You can also add podcasts to your radio, as well, using Reciva. We plugged in the RSS feed for WNYC's "Radio Lab" on Reciva and almost instantly a list of the recent episodes popped up on our radio. In just a few seconds, we were listening to the recent "Diagnosis" episode--no need to wait for it to download first.
In addition to Internet radio stations and podcasts, the GDI-IRD4400M can also access Pandora and Sirius. Pandora creates custom radio stations based on what music you like and finds similar artists; we're fans of the free service and think this is a great added feature. Sirius subscriptions run $13 a month. The online music storage service MP3Tunes is also supported, although we did not test that functionality.
In addition to all the online music services, the GDI-IRD4400M can also stream music off a connected PC. File format support is solid, including MP3, WMA, Real Audio, WAV, AAC, and AIFF. Surprisingly, the GDI-IRD4400M also played our Ogg Vorbis and FLAC files, even though they're not officially supported. We've had trouble in the past getting Reciva-based radios to reliably stream, but we had better success this time with the GDI-IRD4400M and a PC running TwonkyVision software.
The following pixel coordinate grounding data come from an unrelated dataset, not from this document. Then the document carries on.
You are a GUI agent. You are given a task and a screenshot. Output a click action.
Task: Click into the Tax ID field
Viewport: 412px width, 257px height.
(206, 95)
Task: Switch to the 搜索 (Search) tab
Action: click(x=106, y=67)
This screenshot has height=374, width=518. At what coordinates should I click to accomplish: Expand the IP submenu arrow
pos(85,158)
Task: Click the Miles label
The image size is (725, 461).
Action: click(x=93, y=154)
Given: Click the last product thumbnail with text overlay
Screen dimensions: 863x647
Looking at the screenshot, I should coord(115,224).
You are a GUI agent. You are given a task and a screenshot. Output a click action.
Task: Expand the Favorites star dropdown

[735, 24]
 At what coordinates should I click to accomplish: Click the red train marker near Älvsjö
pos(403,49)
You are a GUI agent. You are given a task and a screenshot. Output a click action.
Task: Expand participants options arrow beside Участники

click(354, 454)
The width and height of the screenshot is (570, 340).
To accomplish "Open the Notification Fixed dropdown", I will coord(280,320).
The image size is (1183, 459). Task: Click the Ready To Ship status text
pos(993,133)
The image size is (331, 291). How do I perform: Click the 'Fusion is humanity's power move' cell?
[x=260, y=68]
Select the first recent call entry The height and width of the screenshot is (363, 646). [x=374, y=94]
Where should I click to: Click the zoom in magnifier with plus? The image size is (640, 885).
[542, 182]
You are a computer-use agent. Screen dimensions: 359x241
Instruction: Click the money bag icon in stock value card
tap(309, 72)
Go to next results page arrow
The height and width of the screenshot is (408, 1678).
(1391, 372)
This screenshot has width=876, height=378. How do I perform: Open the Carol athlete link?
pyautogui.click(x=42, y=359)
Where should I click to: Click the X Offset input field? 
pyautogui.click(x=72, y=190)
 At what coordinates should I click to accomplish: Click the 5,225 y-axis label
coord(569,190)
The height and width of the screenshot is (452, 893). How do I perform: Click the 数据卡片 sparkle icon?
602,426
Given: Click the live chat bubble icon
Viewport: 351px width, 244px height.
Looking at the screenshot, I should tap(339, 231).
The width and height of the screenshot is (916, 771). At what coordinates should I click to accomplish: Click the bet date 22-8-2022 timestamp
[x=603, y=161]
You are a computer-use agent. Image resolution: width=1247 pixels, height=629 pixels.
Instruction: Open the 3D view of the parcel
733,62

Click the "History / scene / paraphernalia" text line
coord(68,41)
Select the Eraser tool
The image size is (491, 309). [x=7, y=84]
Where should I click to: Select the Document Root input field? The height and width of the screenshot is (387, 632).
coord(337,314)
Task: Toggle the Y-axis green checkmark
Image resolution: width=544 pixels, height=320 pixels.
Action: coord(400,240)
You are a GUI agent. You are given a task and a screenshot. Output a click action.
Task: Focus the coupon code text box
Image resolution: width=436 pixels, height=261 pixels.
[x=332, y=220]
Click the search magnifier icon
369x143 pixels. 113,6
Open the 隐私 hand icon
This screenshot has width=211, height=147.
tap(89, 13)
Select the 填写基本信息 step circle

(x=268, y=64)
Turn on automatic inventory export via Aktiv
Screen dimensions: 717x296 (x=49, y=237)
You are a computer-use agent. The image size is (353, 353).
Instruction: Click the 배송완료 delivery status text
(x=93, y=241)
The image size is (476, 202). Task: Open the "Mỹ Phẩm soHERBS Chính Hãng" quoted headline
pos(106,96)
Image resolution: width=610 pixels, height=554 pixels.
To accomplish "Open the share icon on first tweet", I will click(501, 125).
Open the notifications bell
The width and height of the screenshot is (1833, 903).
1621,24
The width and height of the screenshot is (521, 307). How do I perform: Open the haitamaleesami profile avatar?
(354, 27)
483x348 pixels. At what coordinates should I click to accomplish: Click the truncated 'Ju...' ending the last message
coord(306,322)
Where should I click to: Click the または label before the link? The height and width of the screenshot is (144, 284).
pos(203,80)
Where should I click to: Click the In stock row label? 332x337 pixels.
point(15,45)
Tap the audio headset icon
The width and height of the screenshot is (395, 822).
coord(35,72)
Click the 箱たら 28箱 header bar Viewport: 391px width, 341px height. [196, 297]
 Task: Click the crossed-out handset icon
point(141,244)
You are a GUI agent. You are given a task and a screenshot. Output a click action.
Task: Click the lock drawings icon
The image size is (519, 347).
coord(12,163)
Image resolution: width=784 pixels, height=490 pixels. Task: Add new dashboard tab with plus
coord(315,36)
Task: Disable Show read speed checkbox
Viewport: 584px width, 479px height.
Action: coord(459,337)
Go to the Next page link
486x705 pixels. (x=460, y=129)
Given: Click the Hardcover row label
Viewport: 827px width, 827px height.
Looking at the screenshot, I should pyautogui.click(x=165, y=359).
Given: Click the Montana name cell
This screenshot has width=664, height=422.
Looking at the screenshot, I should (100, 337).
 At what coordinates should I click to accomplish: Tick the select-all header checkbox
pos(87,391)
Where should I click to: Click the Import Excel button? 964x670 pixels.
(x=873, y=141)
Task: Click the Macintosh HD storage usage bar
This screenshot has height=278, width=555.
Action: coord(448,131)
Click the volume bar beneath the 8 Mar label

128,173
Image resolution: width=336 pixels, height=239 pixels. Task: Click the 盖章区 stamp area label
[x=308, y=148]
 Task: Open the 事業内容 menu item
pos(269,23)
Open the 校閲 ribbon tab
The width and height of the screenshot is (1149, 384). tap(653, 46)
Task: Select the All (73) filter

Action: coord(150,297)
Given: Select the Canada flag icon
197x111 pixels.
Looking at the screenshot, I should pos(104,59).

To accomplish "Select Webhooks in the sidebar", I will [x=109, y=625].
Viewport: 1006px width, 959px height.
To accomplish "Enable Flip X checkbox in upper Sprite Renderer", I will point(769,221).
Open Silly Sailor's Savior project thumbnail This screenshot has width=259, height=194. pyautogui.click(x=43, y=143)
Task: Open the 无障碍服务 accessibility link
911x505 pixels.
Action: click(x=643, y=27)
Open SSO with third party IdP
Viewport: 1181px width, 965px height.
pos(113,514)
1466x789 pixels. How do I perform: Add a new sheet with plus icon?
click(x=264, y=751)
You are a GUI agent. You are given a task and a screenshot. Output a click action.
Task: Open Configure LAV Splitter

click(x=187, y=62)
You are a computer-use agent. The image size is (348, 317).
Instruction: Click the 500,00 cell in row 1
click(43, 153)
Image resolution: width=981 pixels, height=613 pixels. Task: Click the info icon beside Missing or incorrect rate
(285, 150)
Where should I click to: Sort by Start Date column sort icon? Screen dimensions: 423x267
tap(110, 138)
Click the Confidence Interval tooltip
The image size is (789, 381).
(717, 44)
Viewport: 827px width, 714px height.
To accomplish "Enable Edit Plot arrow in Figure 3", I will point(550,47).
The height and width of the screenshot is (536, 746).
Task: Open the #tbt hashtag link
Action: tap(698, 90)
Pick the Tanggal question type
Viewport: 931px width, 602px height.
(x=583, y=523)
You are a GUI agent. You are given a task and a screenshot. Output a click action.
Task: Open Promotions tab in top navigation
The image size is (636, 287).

One of our favorite added features over 2008's ITC-IR1000B model is the Bravado's ability to stay connected to the wireless network even when you turn it "off." The result is that when you turn the GDI-IRD4400M on, it starts playing music in just a couple seconds--most Wi-Fi radios take considerably longer as they reconnect to the network each time. The downside is the GDI-IRD4400M sucks up some power while off, but we're guessing most users will appreciate the feature.
You can also set up to five alarms on the Grace Bravado. The options are flexible, allowing you to set different alarms for the weekends and weekdays, and the ability to tune into basically any music source as your alarm (or a standard beep). The Bravado isn't set up as an alarm ergonomically--there's no snooze function or the ability to quickly change the alarm time--but it may work well enough for some people.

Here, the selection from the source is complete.